Listed records START
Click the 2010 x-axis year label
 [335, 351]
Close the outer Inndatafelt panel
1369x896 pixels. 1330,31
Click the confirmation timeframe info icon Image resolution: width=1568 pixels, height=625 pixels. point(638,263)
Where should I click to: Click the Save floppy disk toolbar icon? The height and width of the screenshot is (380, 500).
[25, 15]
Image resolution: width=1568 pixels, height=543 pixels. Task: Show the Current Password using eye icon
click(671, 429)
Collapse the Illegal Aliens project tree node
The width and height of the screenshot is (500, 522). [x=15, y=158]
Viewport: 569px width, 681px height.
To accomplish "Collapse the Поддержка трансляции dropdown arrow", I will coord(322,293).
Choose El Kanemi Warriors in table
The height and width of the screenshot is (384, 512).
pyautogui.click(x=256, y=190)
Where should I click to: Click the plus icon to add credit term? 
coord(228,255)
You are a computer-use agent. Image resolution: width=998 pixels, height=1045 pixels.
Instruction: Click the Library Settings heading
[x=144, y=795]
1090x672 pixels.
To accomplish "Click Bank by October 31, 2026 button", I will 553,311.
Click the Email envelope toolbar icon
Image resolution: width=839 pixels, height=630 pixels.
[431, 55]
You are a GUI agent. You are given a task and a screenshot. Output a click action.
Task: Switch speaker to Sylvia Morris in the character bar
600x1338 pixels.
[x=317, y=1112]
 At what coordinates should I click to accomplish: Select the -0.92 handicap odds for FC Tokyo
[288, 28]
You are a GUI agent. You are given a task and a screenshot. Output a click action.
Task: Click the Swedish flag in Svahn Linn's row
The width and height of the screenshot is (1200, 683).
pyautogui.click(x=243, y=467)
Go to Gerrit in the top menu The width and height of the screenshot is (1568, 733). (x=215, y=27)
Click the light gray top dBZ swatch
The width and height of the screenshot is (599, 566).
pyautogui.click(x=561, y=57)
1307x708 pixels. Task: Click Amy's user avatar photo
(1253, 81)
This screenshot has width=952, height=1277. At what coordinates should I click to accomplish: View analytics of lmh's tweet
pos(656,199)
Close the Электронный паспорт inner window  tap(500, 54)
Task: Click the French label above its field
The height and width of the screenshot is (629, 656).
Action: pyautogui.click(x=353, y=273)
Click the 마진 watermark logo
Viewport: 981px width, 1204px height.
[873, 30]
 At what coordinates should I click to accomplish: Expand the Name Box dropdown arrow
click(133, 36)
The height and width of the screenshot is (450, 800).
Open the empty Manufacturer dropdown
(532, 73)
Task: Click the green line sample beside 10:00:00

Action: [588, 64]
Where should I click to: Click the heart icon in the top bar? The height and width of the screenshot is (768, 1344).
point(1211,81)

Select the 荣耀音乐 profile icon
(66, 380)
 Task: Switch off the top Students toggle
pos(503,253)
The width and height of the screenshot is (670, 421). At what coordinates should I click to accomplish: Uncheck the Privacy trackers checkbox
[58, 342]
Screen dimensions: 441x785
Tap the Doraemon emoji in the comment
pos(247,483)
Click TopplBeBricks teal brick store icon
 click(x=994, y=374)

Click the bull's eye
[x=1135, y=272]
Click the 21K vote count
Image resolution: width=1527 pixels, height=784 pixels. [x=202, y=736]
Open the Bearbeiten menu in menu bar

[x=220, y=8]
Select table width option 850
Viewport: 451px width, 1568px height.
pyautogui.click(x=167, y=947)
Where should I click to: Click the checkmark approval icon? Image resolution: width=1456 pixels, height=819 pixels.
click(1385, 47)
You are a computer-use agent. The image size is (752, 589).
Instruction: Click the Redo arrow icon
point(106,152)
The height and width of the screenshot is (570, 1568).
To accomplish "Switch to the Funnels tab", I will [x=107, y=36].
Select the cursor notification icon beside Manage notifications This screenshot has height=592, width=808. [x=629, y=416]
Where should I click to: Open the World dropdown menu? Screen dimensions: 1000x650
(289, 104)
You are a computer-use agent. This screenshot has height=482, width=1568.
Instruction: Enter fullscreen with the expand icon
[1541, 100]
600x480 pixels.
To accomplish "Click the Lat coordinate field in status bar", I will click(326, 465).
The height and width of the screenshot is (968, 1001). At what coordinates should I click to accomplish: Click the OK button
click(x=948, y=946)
Listed records END
**Task details**
To answer, copy each line from the material above that has the word "agent".

**Exercise solution**
You are a computer-use agent. Image resolution: width=998 pixels, height=1045 pixels.
You are a GUI agent. You are given a task and a screenshot. Output a click action.
You are a GUI agent. You are given a task and a screenshot. Output a click action.
You are a computer-use agent. The image size is (752, 589).
You are a computer-use agent. This screenshot has height=482, width=1568.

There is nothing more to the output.